3 out of 5 stars Grisham's Back...Or is He?   January 29, 2008
 36 out of 45 found this review helpful

Grisham is back to his roots with a return to legal drama in "The Appeal." The question is though, is he really back? "The Appeal" does not quite make a return to the same idiom that Grisham made his own with early classics like "The Client," "The Pelican Brief" or "The Firm." By comparison, I would put "The Appeal" in the grouping with "The Chamber," and "The Runaway Jury," the legal high-wire acts that have something to say about politics, life, and the quasi-legal/quasi-political space they occupy.

"The Appeal" focuses on the high-stakes game of judicial appeals by following the appeal of a mega-million dollar toxic tort verdict that figures to destroy a chemical corporation and shake up Wall Street. But, its a lot cheaper for Krane Chemical to buy a Mississippi election (MS elects judges) than it is to pay the judgment, and if the right judge gets elected then the jury verdict at trial is moot.

And that's politics, Grisham seems to be saying. Of course, judicial seats and funny business were the driving force behind "The Pelican Brief." Some similarities exist: a party with an interest in a particular case takes the system into their own hands through political connections, dirty tricks, and (in "Pelican") murder.

But, this is a book steps away from that earlier Grisham tome, away from the worlds of David Baldacci, Michael Connelly, and the rest. Where "Pelican" belonged in that other category of formulaic fiction that relies on well-trod and overarching portraits of Washington, politicians, and high-stakes business that seem (whatever subtext may be lingering) to be designed to entertain; here, Grisham clearly has something stuck in his craw, he thinks something is rotten and he wants to expose it. There are no mobbed-up corporate firms, international assasins, or KKK murderers. The villians here are political spin-doctors, campaign wonks, and board room raiders.

This time, it is political. Or, maybe, Grisham just loves personal injury lawyers (aka "trial" lawyers) -- contrast his very sympathetic protagonist in "The King of Torts" with the pictures he has painted of sharks in suits from "The Firm," louses in "The Brethren," and small-time nickel and dimers in "The Client" and "The Rainmaker."

That type of characterization has always been something of a weakness of Grisham's, relying too heavily on emblematic types (i.e., Denton Voyles - the G-Man, Fletcher Coal - the operative, Khamel - the assassin) that are familiar to any reader from go: requiring no development and acquiring no depth. But, in "The Appeal," Grisham returns to his roots with some really winning characterization. Like the development of the McDeeres in "The Firm," or Reggie Love in "The Client," the couple that serves as plaintiff's co-counsel on the central case of the book are developed in more depth - a real strength in "The Appeal." But again here, he takes a very friendly - and I would say unpopular - view of pi attorneys.

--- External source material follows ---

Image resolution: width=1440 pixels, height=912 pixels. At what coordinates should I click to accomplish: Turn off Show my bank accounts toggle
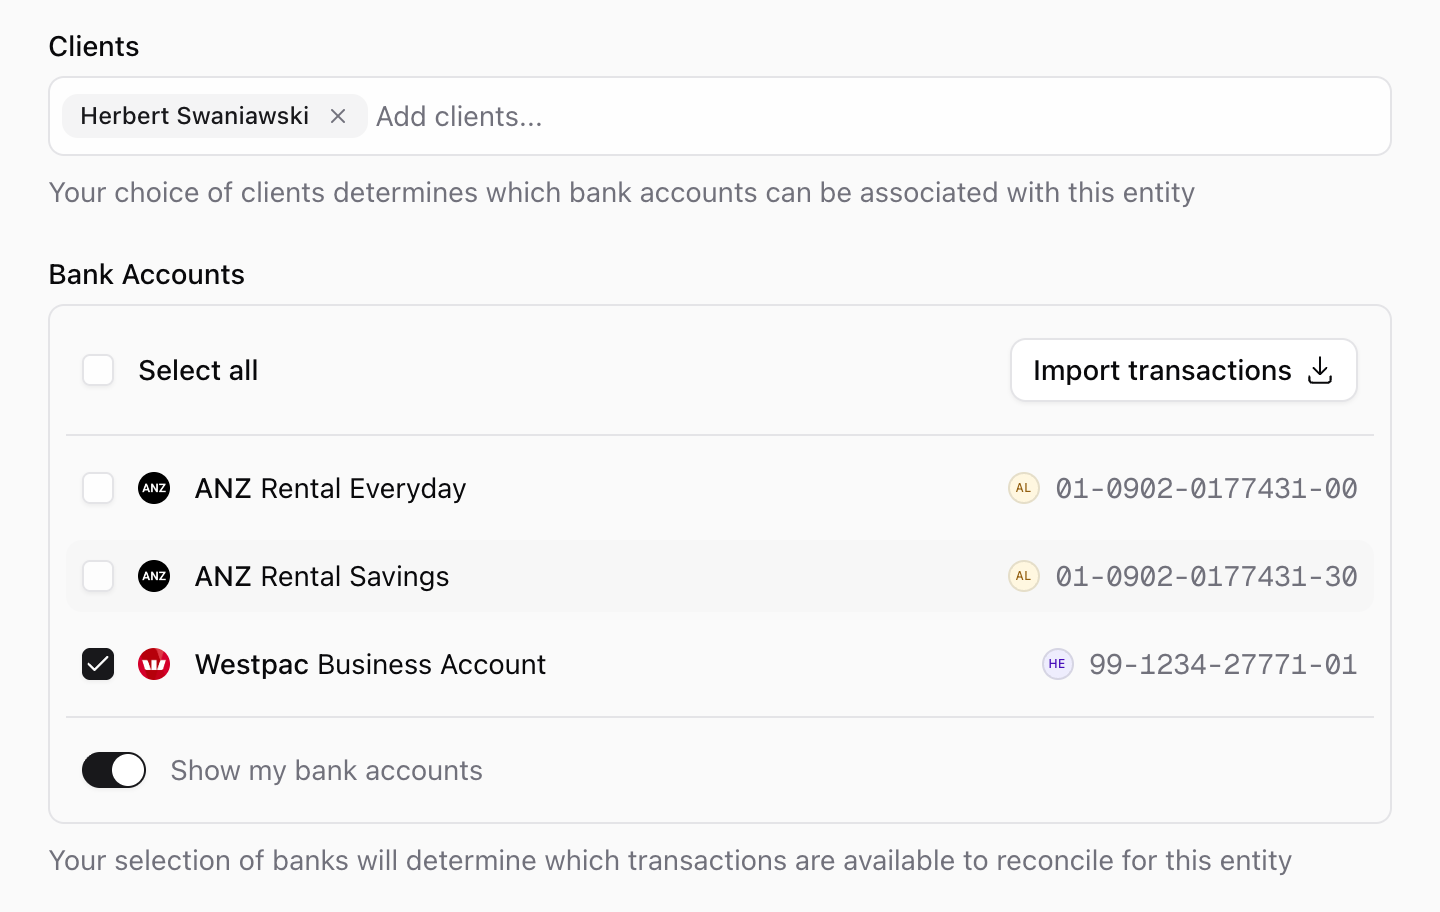pyautogui.click(x=114, y=770)
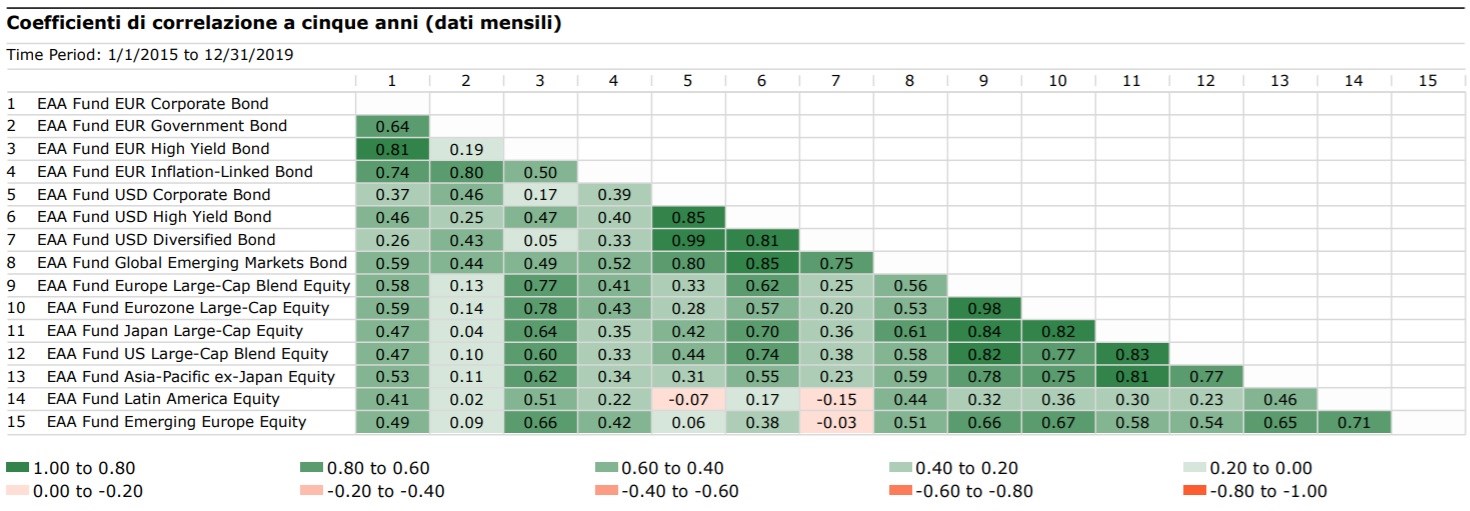Click the Time Period date range text
This screenshot has width=1470, height=511.
click(x=150, y=55)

All in all, I would say to prepare for a more mature Grisham, whether that becomes less appealing or unpalatable to some remains to be seen. This book - coming as it does on the heels of "Skipping Christmas," "Playing for Pizza," "The Bleachers," and "The Innocent Man" - is reflective of an author who has decided to embark on a different course. There is little of the sensational in "The Appeal," in fact, it embellishes the naturalistic element that some of his earlier work hinted at. This is nitty gritty: no glitz, no glamour...save a few gratuitous Gulfstream jets.

Whatever else it may be, this is Grisham's most realistic (that is to say in terms of literary style - not necessarily plausibility) fiction work. But, it still reads quickly and promises to move off of shelves even more quickly.